### What you are asked to do
Please explain, using the article on a welfare scheme for cull sows below, why producers' hopes of a resumption of meat exports may prove over-optimistic. Answer in one to three sentences.

Document extract: Begin

Welfare scheme for cull sows?
By Peter Crichton
IN spite of representations from the NPA and other Industry representatives, DEFRA has not been prepared to improve on the 30/head flat rate Welfare Slaughter Scheme payment.
DEFRA has, however, agreed that cull sows are a legitimate welfare case, and it is hoped that producers will now be able to make wider use of the scheme.
Stewart Huston, the NPA producer group chairman, has said that the 30 rate is too low for Industry purposes.
It also compares very unfavourably with payments for sheep and cattle which are set at much higher levels.
Before the foot-and-mouth crisis, a cull sow was worth 100 according to FARMERS WEEKLY averages. The current rate is just 30% of this figure, compared with cull ewes at 18 against a pre foot-and-mouth market value of 22.33, a drop of only 16%.
With foot-and-mouth outbreaks continuing in many parts of the UK, producers hopes of a resumption of meat exports which could lift cull-sow values may prove to be over optimistic.

Document extract: End
Data extract: Begin

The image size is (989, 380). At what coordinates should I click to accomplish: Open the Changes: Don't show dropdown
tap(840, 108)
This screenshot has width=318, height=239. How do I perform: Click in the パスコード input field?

Data extract: End
Data extract: Begin

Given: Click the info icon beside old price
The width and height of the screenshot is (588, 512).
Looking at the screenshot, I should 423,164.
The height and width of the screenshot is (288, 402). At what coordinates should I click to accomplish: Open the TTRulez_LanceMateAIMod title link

Data extract: End

### Result of this exercise
Producers' hopes may prove over-optimistic because foot-and-mouth outbreaks are continuing in many parts of the UK. A resumption of meat exports is what producers hope could lift cull-sow values.